The fact that the Thr92Ala polymorphism is present in only 16% of individuals on thyroid hormone therapy might explain why so many randomized trials of LT4 versus combination therapy were negative: With study populations of only 20-141 patients, the trials would have been underpowered to detect a significant difference in treatment effect. Unfortunately, genetic testing for deiodinase polymorphisms is not commercially available, the endocrinologist observed.

When he does resort to combination therapy, Dr. McDermott prescribes it in an LT4:LT3 ratio of 10-14:1 to mimic normal thyroid secretion. He generally has patients take LT3 twice daily, with the second dose no later than about 6 p.m. so it doesn’t interfere with sleep. Once-daily slow-release formulations of LT3 are available in Europe and work very well. Several companies are interested in developing a slow-release LT3 for the United States, which would be a welcome development, according to Dr. McDermott.

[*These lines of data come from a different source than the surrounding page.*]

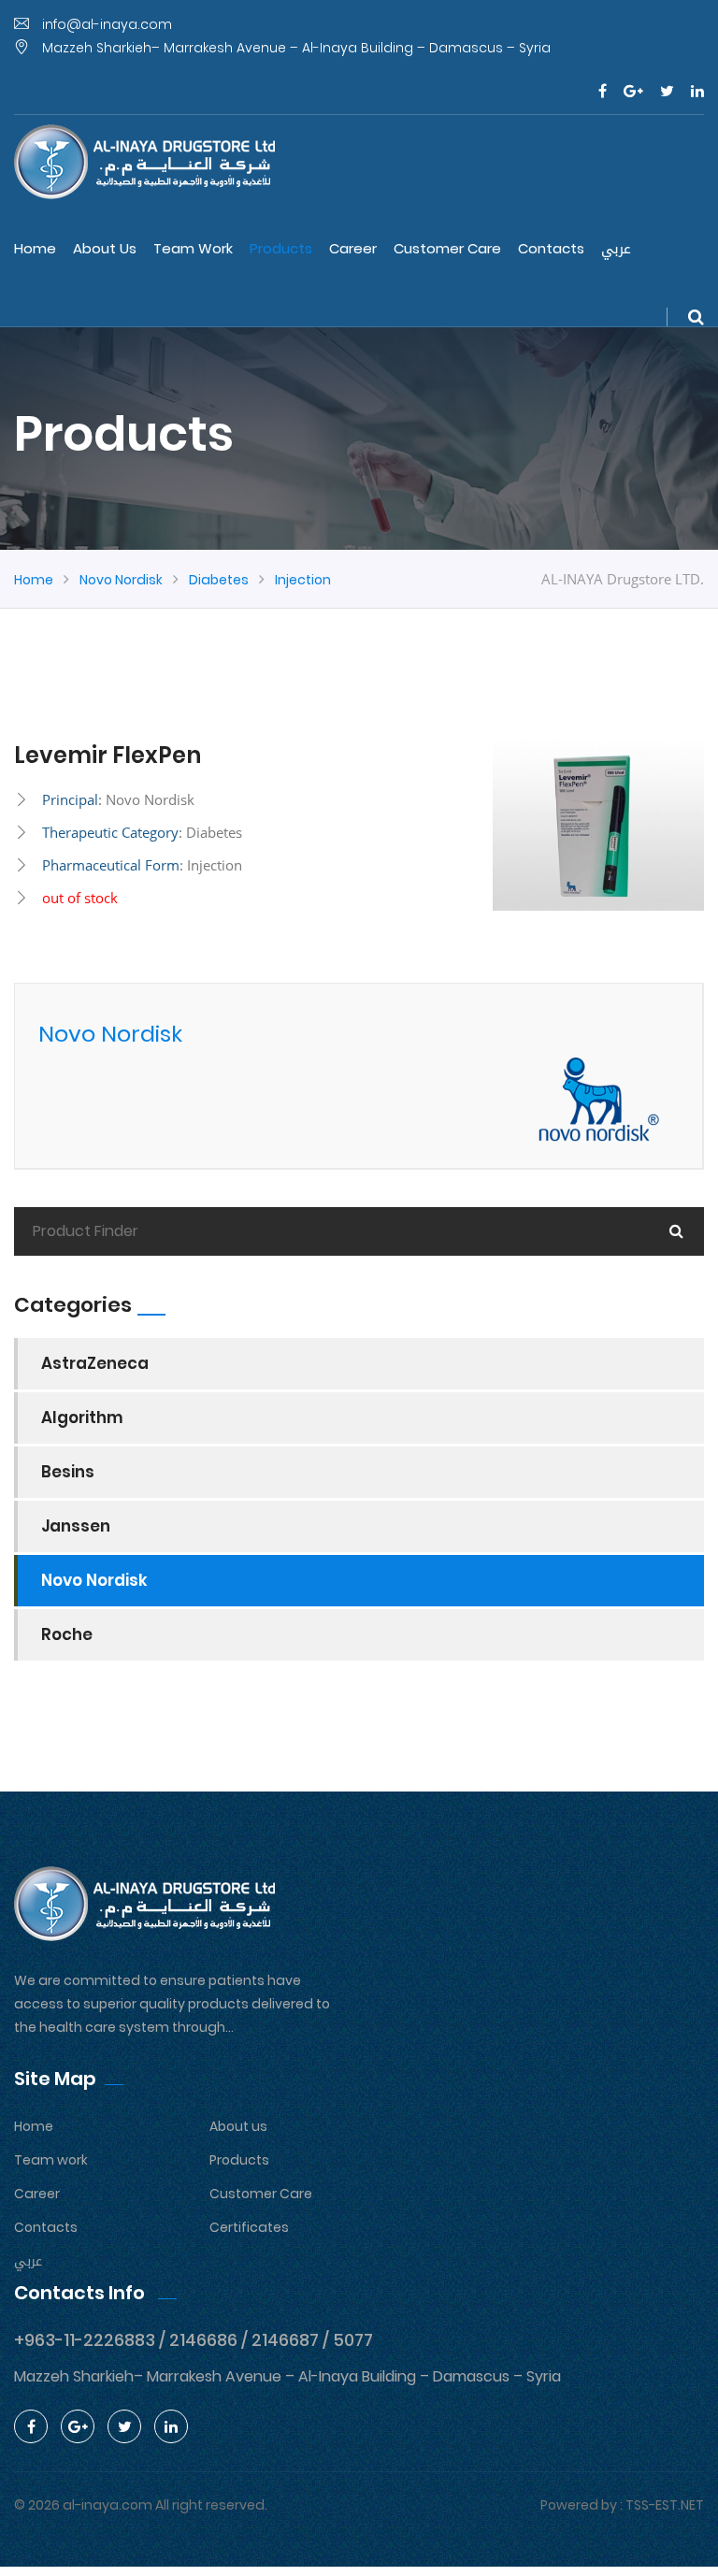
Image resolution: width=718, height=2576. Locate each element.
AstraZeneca (95, 1363)
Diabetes (219, 579)
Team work (193, 248)
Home (35, 248)
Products (281, 248)
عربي (616, 249)
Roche (67, 1634)
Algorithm (82, 1417)
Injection (303, 579)
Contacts (551, 248)
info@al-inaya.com (105, 24)
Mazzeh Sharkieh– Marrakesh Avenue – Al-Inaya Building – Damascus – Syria (294, 47)
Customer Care (447, 248)
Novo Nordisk (121, 579)
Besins (67, 1472)
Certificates (249, 2227)
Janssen (75, 1526)
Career (353, 248)
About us (104, 248)
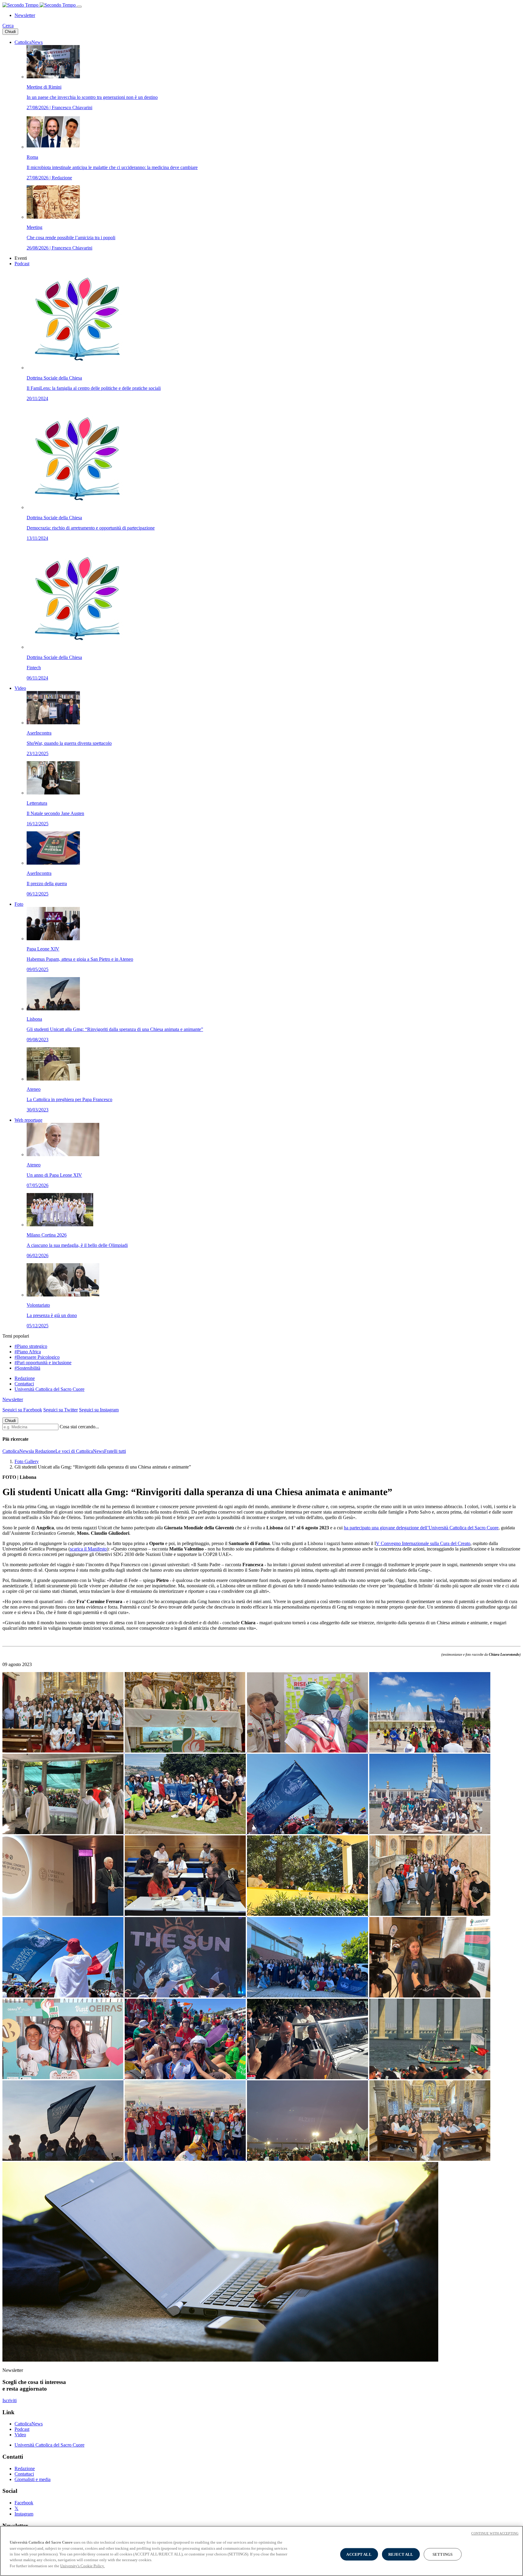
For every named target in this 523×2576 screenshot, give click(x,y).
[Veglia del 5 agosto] (63, 2159)
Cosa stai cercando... (79, 1426)
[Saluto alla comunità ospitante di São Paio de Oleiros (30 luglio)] (308, 1995)
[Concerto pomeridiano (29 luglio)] (186, 1995)
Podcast (22, 263)
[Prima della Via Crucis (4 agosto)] (186, 2077)
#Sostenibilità (27, 1368)
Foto (19, 904)
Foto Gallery (27, 1461)
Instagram (24, 2513)
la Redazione (43, 1451)
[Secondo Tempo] (39, 5)
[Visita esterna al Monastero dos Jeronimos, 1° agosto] (429, 1750)
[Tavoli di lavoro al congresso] (186, 1914)
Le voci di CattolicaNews (79, 1451)
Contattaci (24, 1383)
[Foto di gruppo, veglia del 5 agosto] (186, 2159)
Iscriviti (9, 2400)
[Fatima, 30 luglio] (429, 1832)
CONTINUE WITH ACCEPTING (494, 2533)
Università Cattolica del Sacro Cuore (49, 1389)
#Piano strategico (31, 1346)
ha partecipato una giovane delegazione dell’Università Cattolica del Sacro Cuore (421, 1527)
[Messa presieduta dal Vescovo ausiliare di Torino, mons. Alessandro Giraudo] (63, 1832)
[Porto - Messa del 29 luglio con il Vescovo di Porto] (63, 1995)
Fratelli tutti (115, 1451)
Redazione (25, 1378)
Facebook (24, 2502)
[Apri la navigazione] (79, 7)
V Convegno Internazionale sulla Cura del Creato (423, 1543)
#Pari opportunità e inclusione (43, 1362)
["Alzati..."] (308, 2159)
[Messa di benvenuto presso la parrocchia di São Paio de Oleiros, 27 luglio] (63, 1750)
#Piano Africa (28, 1351)
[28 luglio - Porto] (186, 1832)
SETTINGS (442, 2554)
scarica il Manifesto (88, 1548)
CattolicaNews (29, 42)
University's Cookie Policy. (82, 2566)
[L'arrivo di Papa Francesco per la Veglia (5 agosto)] (308, 2077)
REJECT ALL (400, 2554)
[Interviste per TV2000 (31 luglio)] (429, 1995)
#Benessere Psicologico (37, 1357)
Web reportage (28, 1120)
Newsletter (25, 15)
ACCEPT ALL (358, 2554)
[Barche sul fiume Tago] (429, 2077)
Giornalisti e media (33, 2479)
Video (20, 688)
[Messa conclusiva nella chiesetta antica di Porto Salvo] (429, 2159)
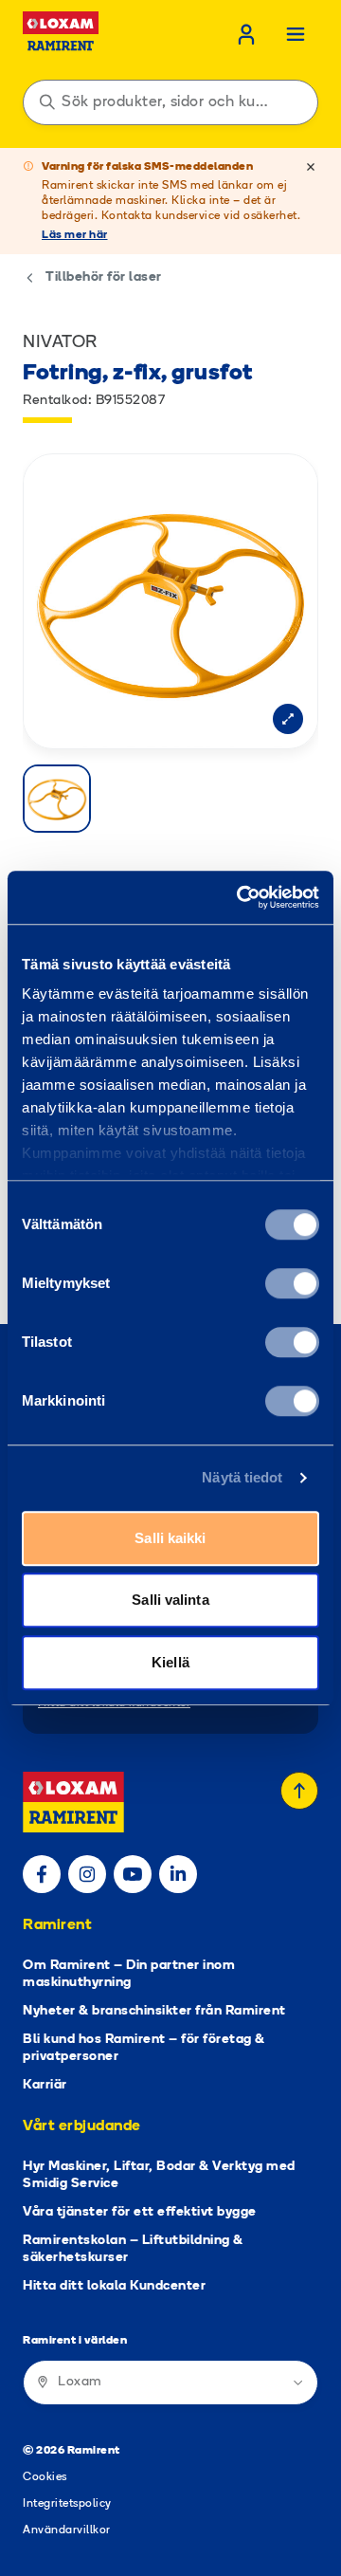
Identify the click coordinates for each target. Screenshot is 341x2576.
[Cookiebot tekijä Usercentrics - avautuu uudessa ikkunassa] (240, 897)
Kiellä (170, 1662)
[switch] (292, 1283)
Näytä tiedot (242, 1477)
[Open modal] (288, 719)
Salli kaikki (170, 1538)
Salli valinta (170, 1600)
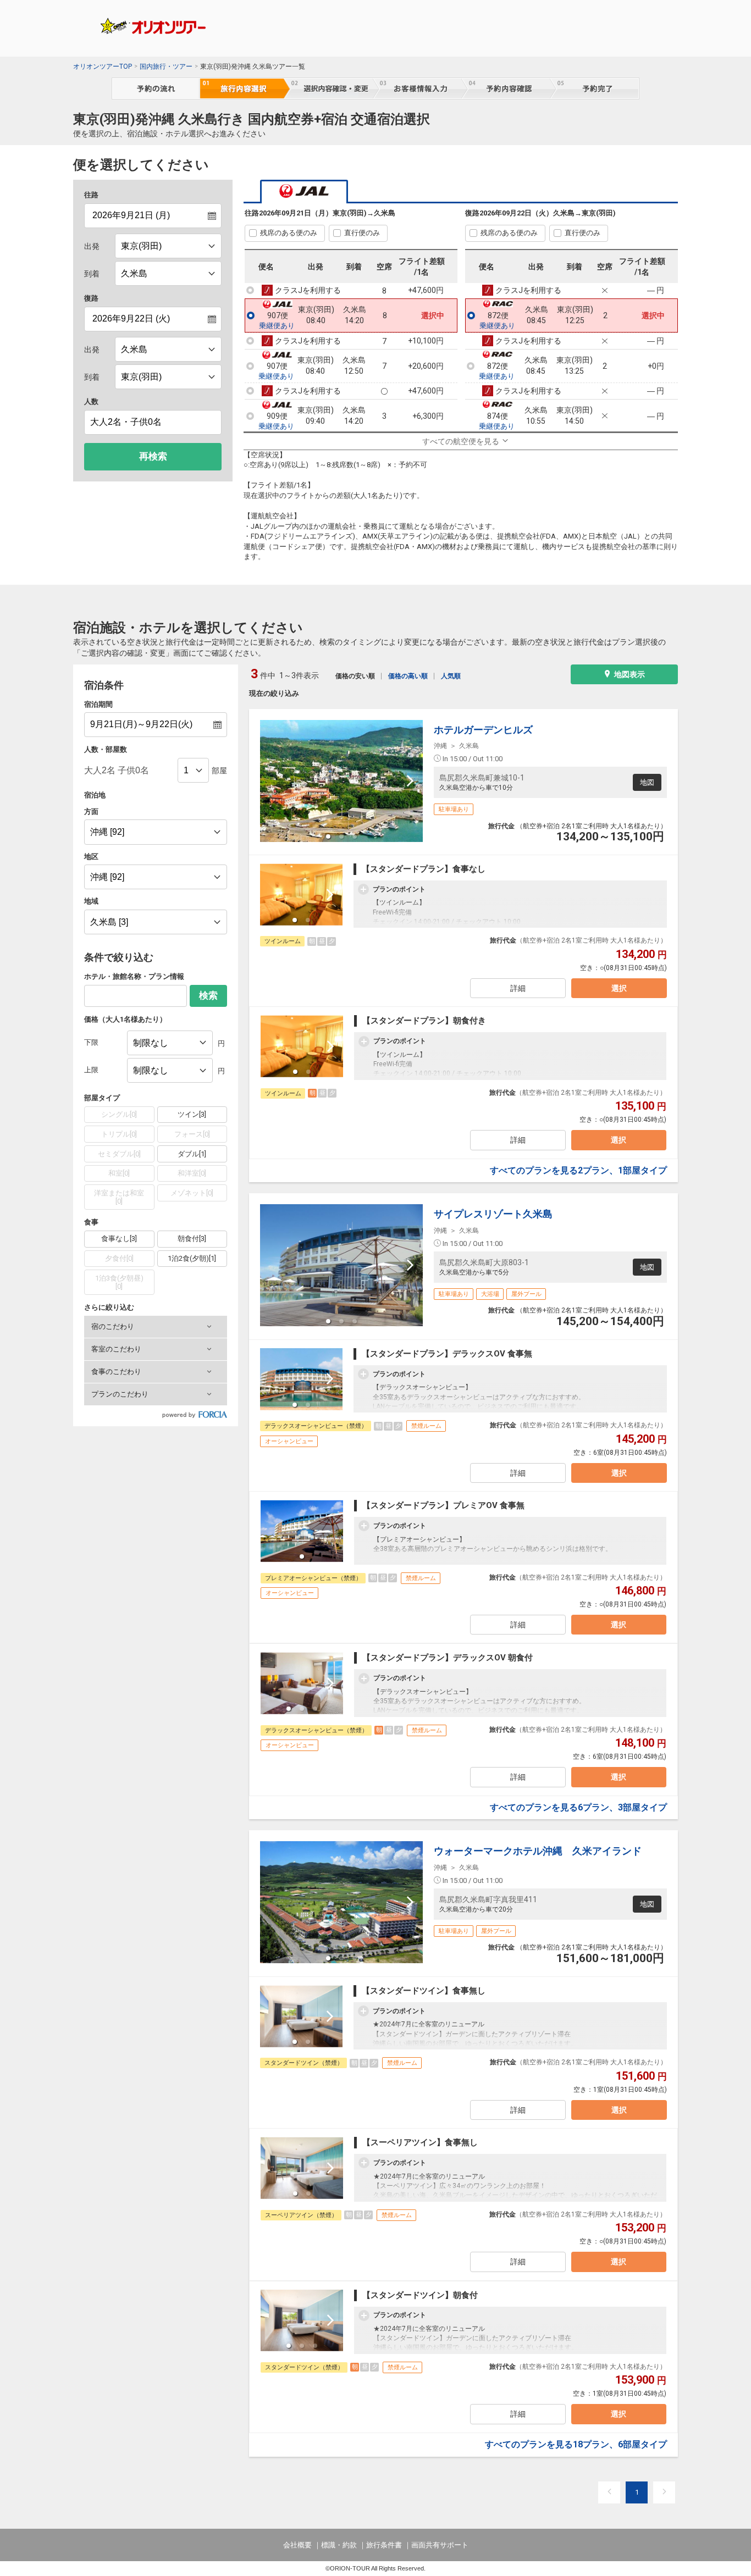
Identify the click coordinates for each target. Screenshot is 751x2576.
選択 (619, 988)
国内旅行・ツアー (166, 66)
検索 (208, 995)
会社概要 (297, 2545)
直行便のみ (362, 233)
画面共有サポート (439, 2545)
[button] (155, 1327)
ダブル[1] (192, 1154)
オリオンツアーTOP (102, 66)
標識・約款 (339, 2545)
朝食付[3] (192, 1238)
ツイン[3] (192, 1114)
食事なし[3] (119, 1238)
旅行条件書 (384, 2545)
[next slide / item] (410, 781)
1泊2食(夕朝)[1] (192, 1258)
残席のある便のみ (288, 233)
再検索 (153, 456)
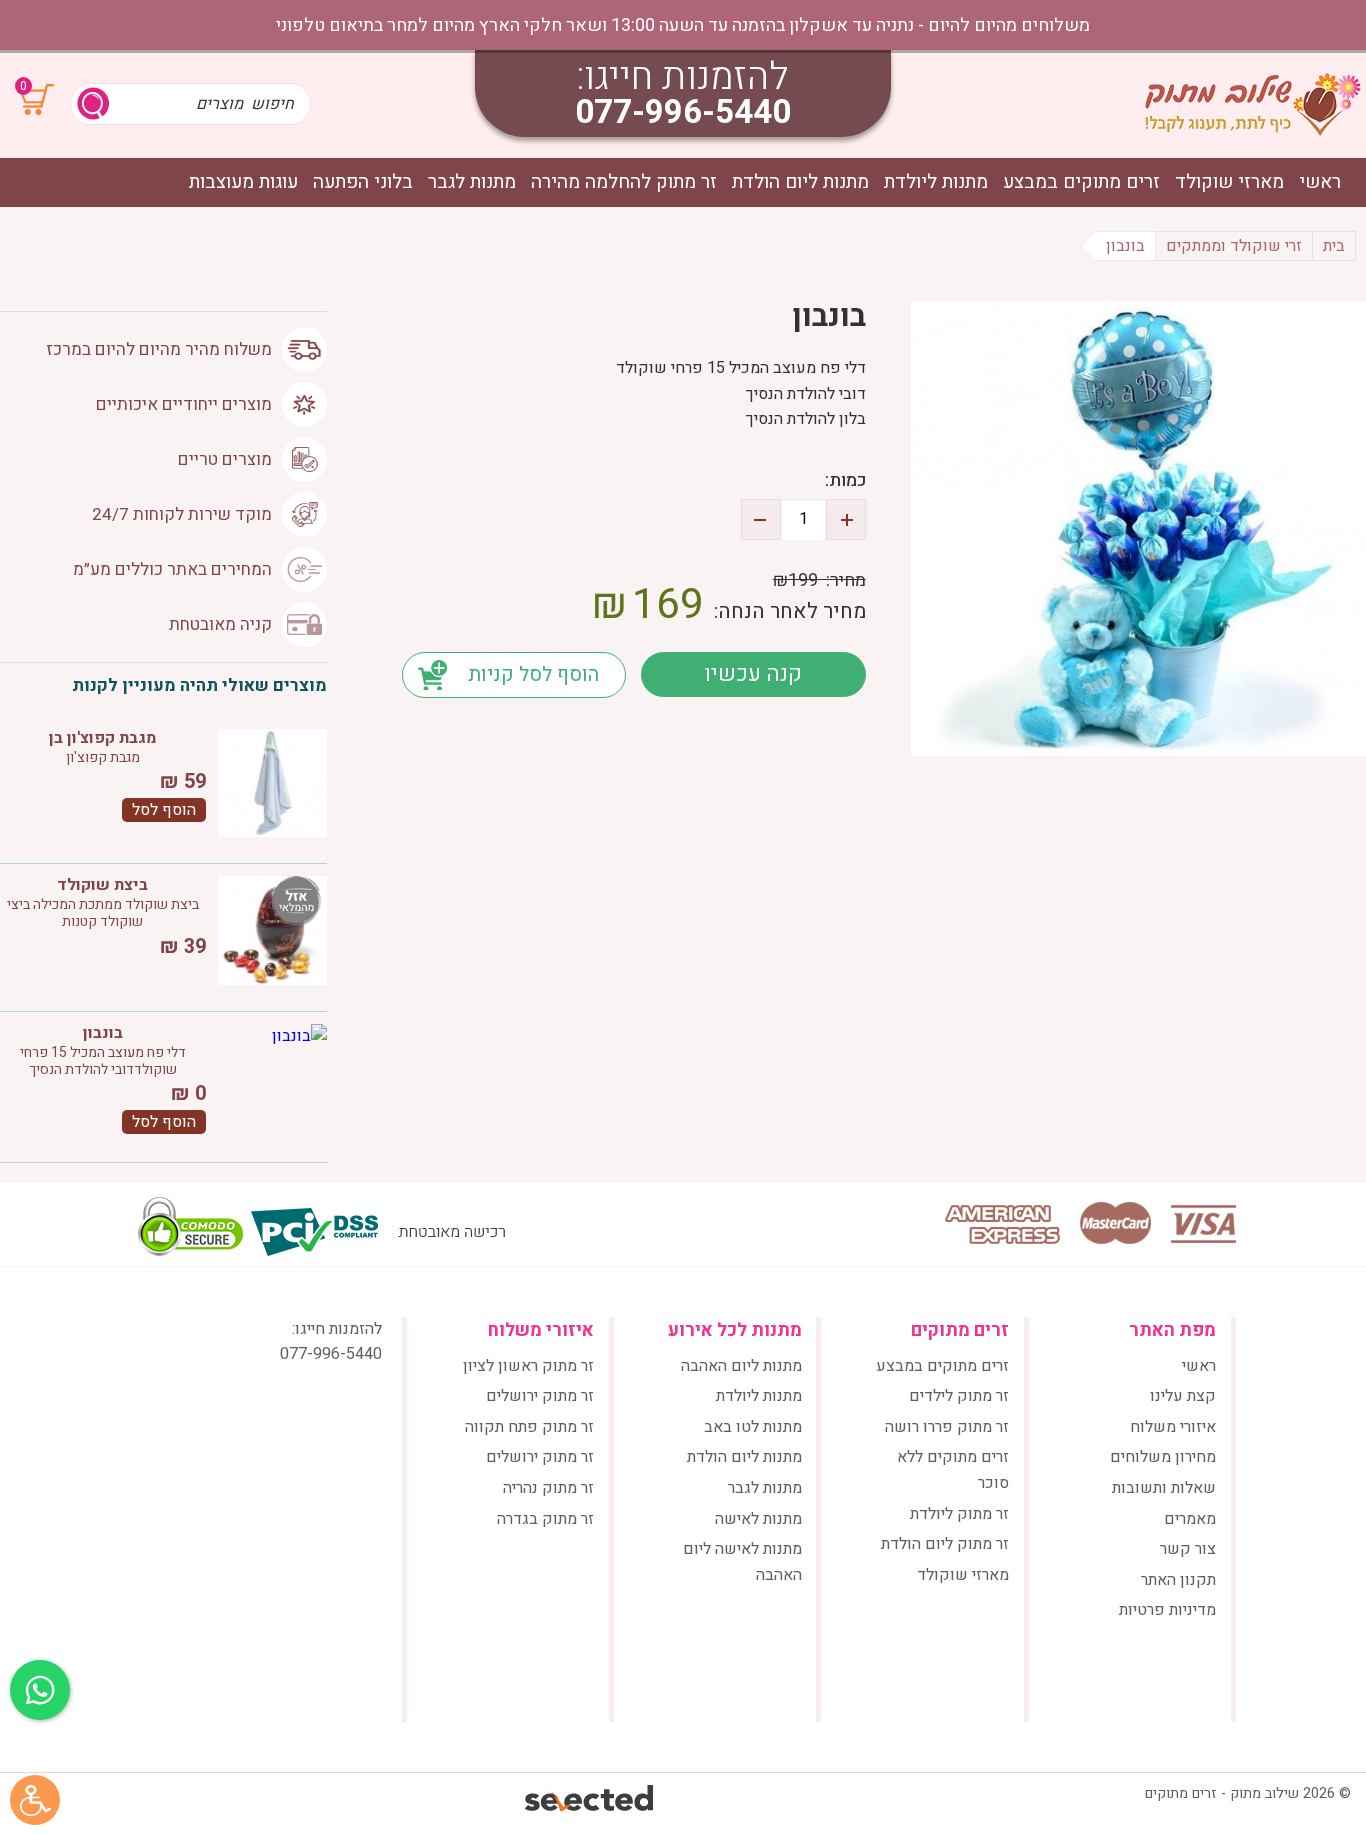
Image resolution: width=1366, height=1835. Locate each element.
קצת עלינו (1183, 1396)
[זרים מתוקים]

Another option, once all else has been tried and failed, is to switch to another brand of LT4, he continued. Some patients may have adverse reactions to the various dyes and fillers contained in LT4 pills. When this is a potential concern, levothyroxine sodium (Tirosint), approved by the Food and Drug Administration a couple of years ago, is an attractive option. The LT4 in Tirosint is contained in oil in a liquid gelcap with no dyes or fillers, differentiating it from all other brand name and generic products, Dr. McDermott noted.

 

 

He emphasized the importance of avoiding overtreatment with LT4 in an attempt to improve quality of life in patients with residual symptoms despite a TSH of 0.5-2.0 mU/L. Subclinical hyperthyroidism as defined by a TSH below 0.1 mU/L has been shown to significantly increase the risk of hip and spine fractures, atrial fibrillation, and cardiovascular mortality.

Dr. McDermott reported having no financial conflicts.